Can one fossil change the whole story?
June 25, 2012
While exploring a Caribbean beach during a field course*, Dioselina Vigil noticed strange fossilized bones poking out of the sand
While exploring a Caribbean beach during a field course*, Dioselina Vigil noticed strange fossilized bones poking out of the sand. She called STRI paleontologist Aaron O’Dea, who called Nicholas Pyenson, specialist in whale fossils at the Smithsonian’s National Museum of Natural History in Washington, D.C.
Nick answered immediately: “Wow, it is a squalodontid, a shark-toothed whale skull!” This whole group of animals was thought to have gone extinct 15 to 20 million years ago.
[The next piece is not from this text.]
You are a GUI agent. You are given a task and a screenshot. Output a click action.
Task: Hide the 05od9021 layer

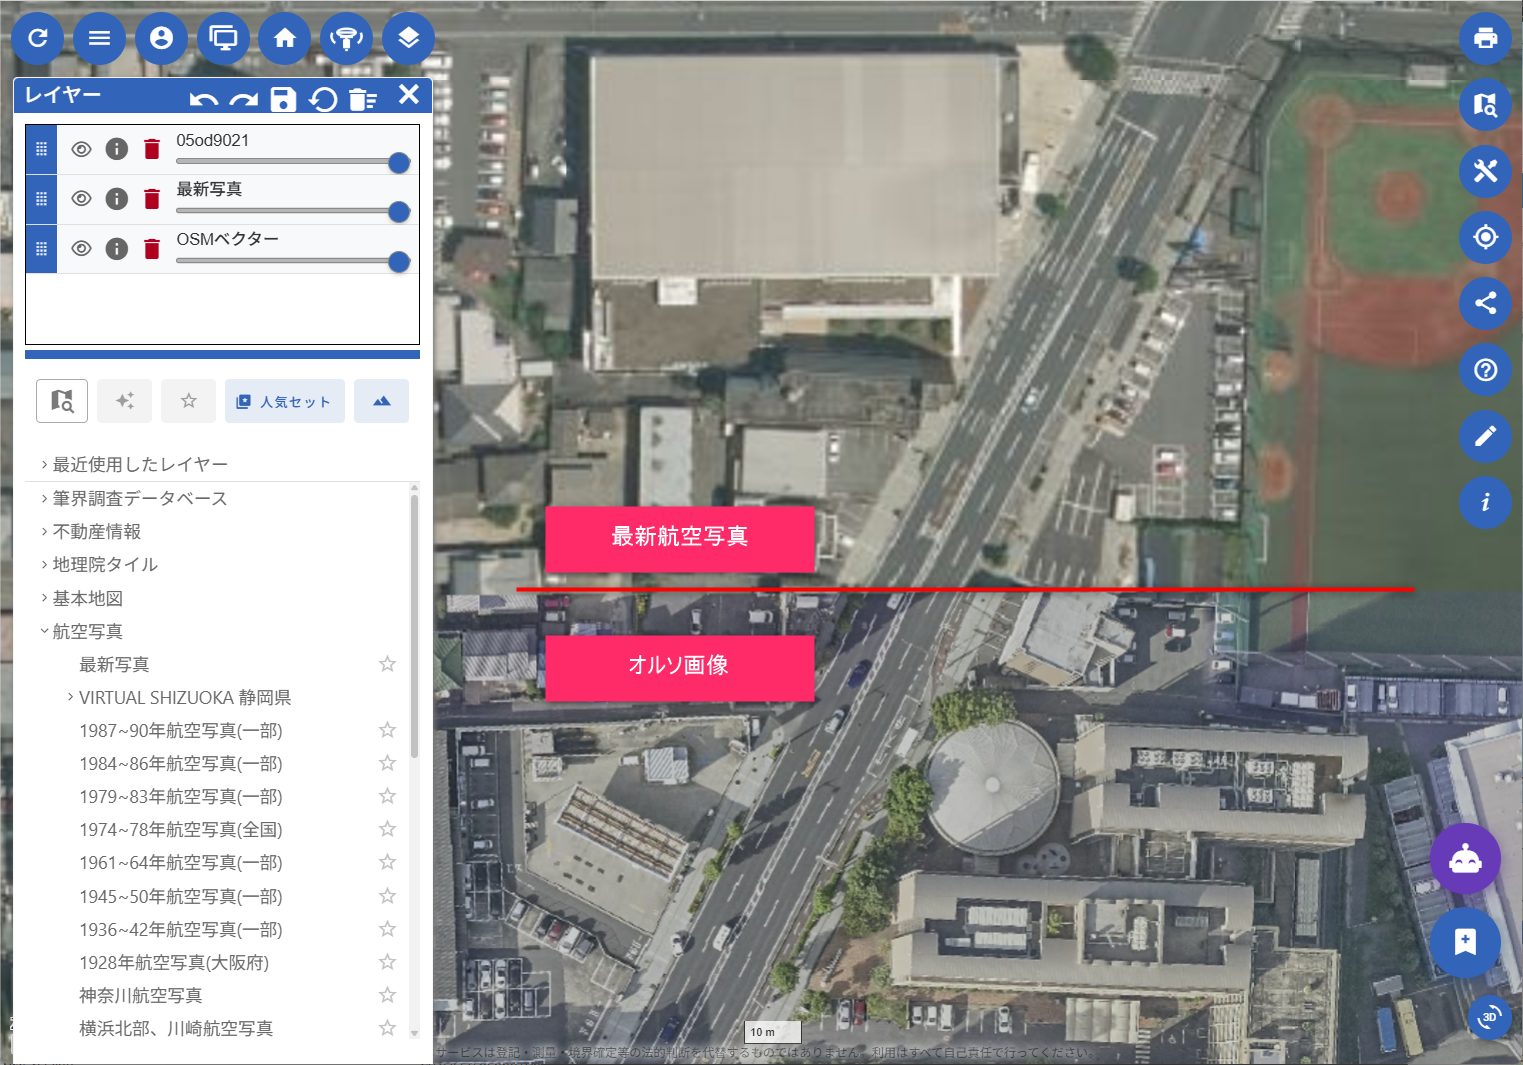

The fossil is only 6 million years old, making it an intriguing mystery.
The team had to wait for low tide to stabilize and excavate the skull. The process normally takes three days but they completed the excavation in only four hours.
Dioselina, an undergraduate at the University of Panama, is now an intern in Pyenson’s Vertebrate Paleontology lab. Her fossil preparation skills rapidly improved as she readied the first plaster jackets of the skull. The skull may yield new knowledge about this group of shark-toothed whales, which apparently could echolocate, like bats, but under water.
*The course was organized by Panama’s Secretariat for Science and Technology (SENACYT), STRI and the Young People’s Committee for the Advancement of Science in Panama (COJUCIP).